Albert Price is the retired president of Boone County National Bank and treasurer of the State Historical Society of Missouri.
The "Big Easy" — New Orleans — Dixieland jazz, Creole cooking, oyster po'boys, chicory coffee and beignets, the Super Bowl, Tulane University — but there is a new attraction that should lure you there on its own. En route to our annual trip to see Civil War battlefields, my three sons and I spent two days in New Orleans at 945 Magazine Street to take in the new and fantastic Museum of World War II.
I had answered a solicitation in 2009 when the museum was starting. I sent in $100 because as a vet from the war, I liked the plan. Of course, this put me on the list for more solicitations, but also their follow-up was impressive. It turned out to be a great experience and learning opportunity for WWII vets, their children and grandchildren, war buffs, and scholars alike.
When we walked into the lobby and looked up at a Douglas SBD hanging in the 60-foot ceiling, along with a C-47 also suspended over a Higgins landing craft on the floor for inspection, I knew that this enterprise was going to be successful.
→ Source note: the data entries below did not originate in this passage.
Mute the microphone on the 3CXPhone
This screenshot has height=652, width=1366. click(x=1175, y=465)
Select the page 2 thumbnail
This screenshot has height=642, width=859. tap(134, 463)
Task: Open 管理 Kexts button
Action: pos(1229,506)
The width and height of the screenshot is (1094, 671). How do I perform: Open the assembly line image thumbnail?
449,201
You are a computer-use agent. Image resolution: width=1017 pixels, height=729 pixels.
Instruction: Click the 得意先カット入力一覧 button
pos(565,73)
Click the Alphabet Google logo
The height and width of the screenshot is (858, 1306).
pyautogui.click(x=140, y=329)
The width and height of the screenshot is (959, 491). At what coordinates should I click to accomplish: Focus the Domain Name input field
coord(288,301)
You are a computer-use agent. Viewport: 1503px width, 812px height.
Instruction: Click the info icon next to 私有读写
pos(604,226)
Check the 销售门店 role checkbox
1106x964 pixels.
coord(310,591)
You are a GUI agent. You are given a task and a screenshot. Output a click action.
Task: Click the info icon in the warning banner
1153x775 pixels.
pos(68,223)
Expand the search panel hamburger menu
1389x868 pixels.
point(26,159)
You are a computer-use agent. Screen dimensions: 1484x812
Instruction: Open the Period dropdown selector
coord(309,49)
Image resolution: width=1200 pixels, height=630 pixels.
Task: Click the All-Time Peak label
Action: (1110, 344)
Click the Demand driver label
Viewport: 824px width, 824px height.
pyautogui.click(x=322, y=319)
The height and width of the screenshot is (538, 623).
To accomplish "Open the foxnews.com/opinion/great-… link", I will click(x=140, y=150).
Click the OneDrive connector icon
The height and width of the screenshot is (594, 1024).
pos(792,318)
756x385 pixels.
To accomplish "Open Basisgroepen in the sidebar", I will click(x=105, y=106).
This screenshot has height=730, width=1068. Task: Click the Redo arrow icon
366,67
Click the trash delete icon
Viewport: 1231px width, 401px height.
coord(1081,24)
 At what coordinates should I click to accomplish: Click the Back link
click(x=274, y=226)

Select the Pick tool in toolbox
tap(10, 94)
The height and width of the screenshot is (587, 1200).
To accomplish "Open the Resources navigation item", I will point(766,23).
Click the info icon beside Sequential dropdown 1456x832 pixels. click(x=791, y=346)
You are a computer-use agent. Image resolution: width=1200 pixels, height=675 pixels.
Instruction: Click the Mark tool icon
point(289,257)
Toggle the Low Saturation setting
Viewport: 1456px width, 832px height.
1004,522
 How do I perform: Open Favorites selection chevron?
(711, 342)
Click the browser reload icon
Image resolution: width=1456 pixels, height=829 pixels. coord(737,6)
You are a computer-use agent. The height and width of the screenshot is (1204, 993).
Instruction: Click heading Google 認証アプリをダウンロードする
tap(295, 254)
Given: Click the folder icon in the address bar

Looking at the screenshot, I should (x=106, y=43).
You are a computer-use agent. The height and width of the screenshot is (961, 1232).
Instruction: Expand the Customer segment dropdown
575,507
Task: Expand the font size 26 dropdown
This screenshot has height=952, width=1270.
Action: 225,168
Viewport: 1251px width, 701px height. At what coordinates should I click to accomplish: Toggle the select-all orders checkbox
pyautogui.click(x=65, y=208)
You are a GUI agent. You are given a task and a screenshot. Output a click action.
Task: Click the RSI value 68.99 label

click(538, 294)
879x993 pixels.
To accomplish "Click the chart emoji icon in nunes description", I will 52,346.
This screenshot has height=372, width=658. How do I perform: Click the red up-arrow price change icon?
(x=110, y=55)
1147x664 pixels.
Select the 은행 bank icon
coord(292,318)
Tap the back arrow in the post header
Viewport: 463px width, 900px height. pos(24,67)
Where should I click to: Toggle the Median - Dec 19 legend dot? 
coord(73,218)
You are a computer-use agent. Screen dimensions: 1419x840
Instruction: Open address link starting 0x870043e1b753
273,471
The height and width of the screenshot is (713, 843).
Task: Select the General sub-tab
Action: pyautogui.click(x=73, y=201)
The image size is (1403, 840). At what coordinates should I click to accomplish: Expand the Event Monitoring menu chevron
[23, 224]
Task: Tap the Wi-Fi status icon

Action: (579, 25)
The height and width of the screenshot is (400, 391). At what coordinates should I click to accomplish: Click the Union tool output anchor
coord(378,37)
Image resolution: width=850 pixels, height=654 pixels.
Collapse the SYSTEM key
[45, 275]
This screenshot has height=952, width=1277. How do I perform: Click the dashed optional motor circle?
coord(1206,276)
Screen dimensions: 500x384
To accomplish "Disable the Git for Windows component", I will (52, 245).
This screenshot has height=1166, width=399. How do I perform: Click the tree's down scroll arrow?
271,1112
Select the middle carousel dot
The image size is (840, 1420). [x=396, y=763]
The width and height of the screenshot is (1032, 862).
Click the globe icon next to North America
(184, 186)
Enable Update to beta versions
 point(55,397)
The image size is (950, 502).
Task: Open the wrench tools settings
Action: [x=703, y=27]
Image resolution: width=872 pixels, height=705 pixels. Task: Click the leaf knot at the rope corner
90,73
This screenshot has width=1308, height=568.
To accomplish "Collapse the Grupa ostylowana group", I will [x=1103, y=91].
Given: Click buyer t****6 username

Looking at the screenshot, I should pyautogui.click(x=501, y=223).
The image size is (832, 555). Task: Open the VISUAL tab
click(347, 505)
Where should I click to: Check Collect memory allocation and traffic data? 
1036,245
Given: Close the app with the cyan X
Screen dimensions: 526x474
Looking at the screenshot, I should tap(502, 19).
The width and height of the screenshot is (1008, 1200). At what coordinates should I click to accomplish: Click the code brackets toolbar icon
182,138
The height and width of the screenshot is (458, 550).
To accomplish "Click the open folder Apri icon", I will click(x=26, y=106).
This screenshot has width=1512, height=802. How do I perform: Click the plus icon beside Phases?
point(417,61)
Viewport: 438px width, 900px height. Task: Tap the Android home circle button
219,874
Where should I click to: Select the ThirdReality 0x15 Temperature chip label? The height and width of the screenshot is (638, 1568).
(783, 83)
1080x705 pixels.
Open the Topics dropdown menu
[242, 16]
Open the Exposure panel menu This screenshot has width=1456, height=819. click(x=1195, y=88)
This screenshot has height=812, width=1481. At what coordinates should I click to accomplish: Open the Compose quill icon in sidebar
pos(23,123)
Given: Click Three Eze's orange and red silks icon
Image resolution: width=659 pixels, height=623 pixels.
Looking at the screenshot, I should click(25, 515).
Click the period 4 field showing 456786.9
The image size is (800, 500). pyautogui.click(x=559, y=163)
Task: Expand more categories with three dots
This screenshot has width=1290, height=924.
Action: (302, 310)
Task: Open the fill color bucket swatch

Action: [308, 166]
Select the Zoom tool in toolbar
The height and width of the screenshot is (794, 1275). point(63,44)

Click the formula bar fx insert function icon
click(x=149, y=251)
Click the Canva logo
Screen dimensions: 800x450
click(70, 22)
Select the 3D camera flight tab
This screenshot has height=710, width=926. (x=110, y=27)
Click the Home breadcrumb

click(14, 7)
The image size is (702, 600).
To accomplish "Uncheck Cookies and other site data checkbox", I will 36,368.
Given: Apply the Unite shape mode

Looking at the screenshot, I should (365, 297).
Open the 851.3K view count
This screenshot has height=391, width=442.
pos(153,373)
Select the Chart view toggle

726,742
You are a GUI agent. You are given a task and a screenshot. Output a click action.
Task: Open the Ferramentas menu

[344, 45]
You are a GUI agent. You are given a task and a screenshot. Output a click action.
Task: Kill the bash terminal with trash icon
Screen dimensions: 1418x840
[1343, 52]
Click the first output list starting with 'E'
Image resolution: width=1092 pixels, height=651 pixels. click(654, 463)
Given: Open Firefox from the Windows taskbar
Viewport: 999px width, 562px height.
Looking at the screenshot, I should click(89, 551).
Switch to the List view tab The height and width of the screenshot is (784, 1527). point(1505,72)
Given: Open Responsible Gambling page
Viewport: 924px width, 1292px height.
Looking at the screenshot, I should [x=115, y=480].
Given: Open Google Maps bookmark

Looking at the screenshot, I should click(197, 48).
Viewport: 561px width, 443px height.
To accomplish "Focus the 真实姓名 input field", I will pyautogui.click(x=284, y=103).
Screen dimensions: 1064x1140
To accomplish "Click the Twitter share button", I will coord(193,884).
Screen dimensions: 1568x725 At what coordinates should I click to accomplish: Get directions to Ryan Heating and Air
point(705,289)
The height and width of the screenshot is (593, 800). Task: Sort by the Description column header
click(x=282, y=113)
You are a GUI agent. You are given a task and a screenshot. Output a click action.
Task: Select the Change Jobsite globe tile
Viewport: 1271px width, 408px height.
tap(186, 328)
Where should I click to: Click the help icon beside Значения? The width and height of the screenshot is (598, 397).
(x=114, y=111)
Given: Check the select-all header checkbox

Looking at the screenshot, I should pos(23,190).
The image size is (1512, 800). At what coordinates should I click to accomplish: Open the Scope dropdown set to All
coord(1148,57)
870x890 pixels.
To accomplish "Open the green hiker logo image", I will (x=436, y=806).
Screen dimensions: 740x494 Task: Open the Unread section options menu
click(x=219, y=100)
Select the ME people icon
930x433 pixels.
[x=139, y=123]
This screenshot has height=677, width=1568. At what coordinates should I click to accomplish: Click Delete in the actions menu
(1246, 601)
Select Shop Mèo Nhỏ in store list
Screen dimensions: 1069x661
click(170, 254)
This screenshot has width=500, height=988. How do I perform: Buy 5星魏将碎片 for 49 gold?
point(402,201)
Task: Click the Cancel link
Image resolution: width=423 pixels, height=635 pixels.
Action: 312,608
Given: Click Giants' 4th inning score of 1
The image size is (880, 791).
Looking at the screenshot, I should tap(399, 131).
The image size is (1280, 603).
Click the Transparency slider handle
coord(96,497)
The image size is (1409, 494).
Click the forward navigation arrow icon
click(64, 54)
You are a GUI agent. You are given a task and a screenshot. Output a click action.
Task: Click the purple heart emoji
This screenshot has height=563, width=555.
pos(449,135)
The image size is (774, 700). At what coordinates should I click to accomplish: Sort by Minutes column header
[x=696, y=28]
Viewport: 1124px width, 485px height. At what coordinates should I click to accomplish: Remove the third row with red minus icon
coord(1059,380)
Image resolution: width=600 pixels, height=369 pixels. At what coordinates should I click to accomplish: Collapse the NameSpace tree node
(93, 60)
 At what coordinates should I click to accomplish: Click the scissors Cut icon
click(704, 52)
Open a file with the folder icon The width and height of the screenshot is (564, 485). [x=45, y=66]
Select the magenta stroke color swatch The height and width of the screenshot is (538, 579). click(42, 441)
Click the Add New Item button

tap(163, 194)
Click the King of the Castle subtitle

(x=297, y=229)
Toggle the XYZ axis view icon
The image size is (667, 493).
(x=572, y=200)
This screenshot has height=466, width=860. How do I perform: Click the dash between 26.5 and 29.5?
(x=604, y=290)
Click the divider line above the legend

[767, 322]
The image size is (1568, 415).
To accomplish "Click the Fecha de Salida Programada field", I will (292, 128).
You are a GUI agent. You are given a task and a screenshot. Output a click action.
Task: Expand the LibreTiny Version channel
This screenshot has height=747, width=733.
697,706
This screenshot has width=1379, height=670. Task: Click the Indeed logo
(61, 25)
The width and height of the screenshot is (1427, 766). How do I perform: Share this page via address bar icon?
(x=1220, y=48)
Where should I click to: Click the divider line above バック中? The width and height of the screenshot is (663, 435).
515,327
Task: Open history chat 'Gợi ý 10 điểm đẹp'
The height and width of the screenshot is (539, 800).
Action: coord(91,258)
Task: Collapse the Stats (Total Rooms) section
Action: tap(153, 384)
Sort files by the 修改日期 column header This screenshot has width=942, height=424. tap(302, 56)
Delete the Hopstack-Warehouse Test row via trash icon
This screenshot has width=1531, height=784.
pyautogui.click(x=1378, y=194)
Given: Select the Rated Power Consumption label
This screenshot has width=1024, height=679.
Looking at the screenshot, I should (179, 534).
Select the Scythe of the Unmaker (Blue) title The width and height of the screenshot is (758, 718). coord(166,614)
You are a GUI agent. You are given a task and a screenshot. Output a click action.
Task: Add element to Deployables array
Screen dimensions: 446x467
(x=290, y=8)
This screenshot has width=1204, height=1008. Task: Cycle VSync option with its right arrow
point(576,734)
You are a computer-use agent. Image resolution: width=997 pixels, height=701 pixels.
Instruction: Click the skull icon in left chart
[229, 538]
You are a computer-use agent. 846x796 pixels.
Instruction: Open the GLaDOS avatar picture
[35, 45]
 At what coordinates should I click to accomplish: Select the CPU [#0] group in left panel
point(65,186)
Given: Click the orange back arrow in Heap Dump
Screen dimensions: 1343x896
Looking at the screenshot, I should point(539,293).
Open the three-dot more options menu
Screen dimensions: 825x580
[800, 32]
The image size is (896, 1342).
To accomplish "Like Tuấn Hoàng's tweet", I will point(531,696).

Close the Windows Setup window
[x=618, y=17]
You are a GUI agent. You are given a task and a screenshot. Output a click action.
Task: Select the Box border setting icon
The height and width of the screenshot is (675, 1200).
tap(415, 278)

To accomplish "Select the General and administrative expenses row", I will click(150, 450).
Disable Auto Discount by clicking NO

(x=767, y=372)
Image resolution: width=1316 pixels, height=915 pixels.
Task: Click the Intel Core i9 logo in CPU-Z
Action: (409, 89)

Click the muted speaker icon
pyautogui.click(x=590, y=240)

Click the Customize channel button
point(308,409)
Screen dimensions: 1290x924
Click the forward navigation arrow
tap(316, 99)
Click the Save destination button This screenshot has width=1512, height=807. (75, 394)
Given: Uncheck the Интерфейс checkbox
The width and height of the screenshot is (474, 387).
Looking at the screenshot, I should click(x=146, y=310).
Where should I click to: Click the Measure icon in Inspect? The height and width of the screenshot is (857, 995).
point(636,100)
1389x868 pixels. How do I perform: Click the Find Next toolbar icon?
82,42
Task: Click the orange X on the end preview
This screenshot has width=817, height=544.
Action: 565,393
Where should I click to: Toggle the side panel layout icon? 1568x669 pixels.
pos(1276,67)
Actually the chief underwriter was the Higgins family. They designed the landing craft that made both the European and South Pacific landing possible. The main building has three stories of exhibits, interactive displays and videos of WWII action.
It is a must-attend for all Americans who want to learn and share, the fellow Americans who turned the tide in Europe and won the Pacific War, all of us should make the trip down South to see why America is so great. It is well funded, well planned and has an active public relations department.